- Your objective
Would you output the lines from the one with "The height and" through the last line of the material below, exactly, but without pictures?

==================================================

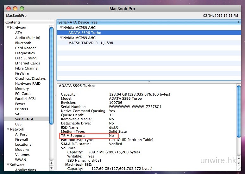Screen dimensions: 245x174
Task: Collapse second NVidia MCP89 AHCI node
Action: pos(61,38)
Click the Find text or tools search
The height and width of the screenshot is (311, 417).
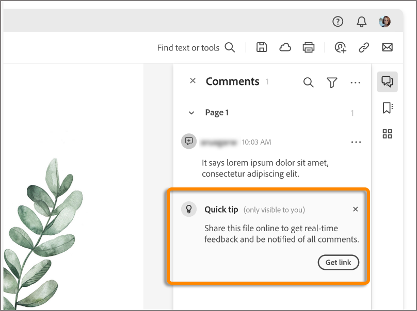[x=196, y=48]
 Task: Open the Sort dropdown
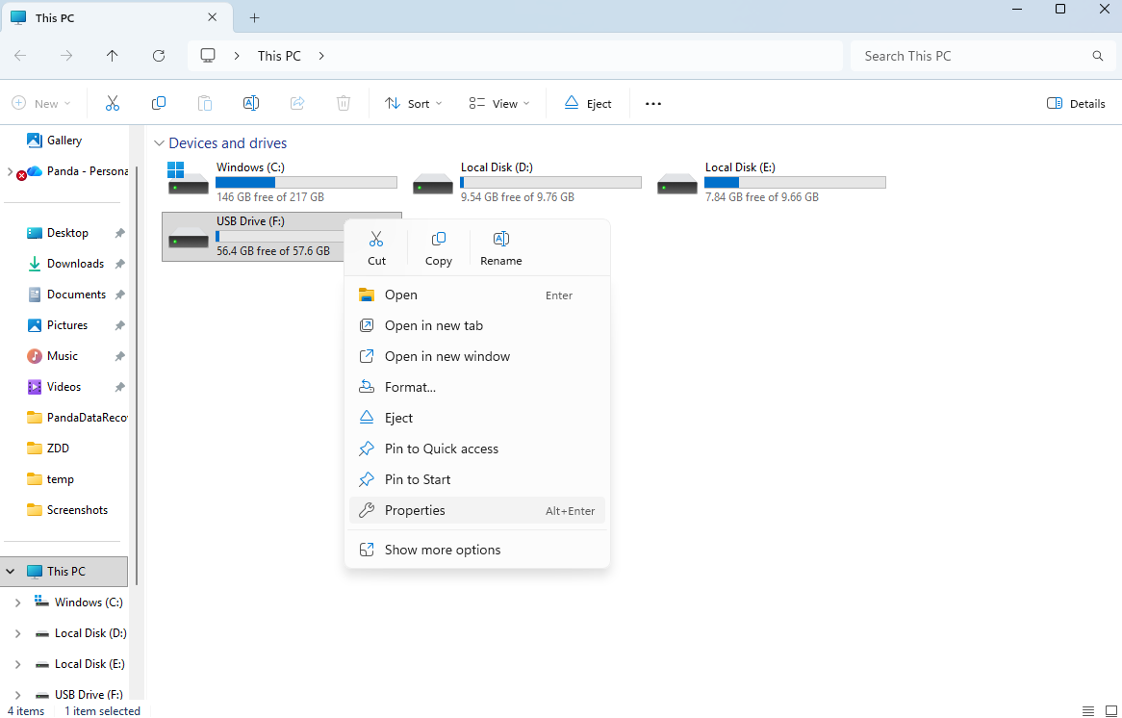coord(413,103)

==================================================

- Solution
The height and width of the screenshot is (311, 417).
[x=196, y=48]
 Task: Open the Sort dropdown
coord(413,103)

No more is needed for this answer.